The Witch of Cologne
This first historical by Australian playwright and novelist Learner has a number of things in its favor: an original setting, an intriguing heroine, and a completely unpredictable plotline. In 1665 Deutz, the Jewish Quarter just outside Cologne, Ruth bas Elazar Saul goes against her father’s wishes to practice midwifery. Her remarkable success is due to her previous training in Amsterdam, a more enlightened city, where she had fled years earlier to escape an arranged marriage. The Inquisition’s interest in her has less to do with her occupation than her birth, for her late mother, a Sephardic Jew, had made a mortal foe in a Dominican friar whose advances she spurned. Imprisoned for witchcraft, Ruth attracts the interest of Detlef von Tennen, a Catholic cleric who secretly yearns to embrace the revolutionary beliefs creeping across Europe from Holland. When Detlef abandons his position to throw in his lot with Ruth, he takes on not just her enemies but some new ones as well.

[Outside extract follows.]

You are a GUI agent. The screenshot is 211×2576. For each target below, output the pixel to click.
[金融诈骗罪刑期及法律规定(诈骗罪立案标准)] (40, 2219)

The author wins points for realism in choosing historically accurate, refreshingly unromantic character names and in depicting religious persecution vividly, though her gruesome torture scenes are not for the squeamish. The novel’s philosophical grasp is not as strong as the author perhaps intends, and the fantastic elements – such as the wraithlike demon Lilith, whose presence midwives guard against – seem to serve little purpose. But the novel succeeds wonderfully as an epic tale of star-crossed lovers who knew what they were giving up to go against popular beliefs, but chose to do so anyway.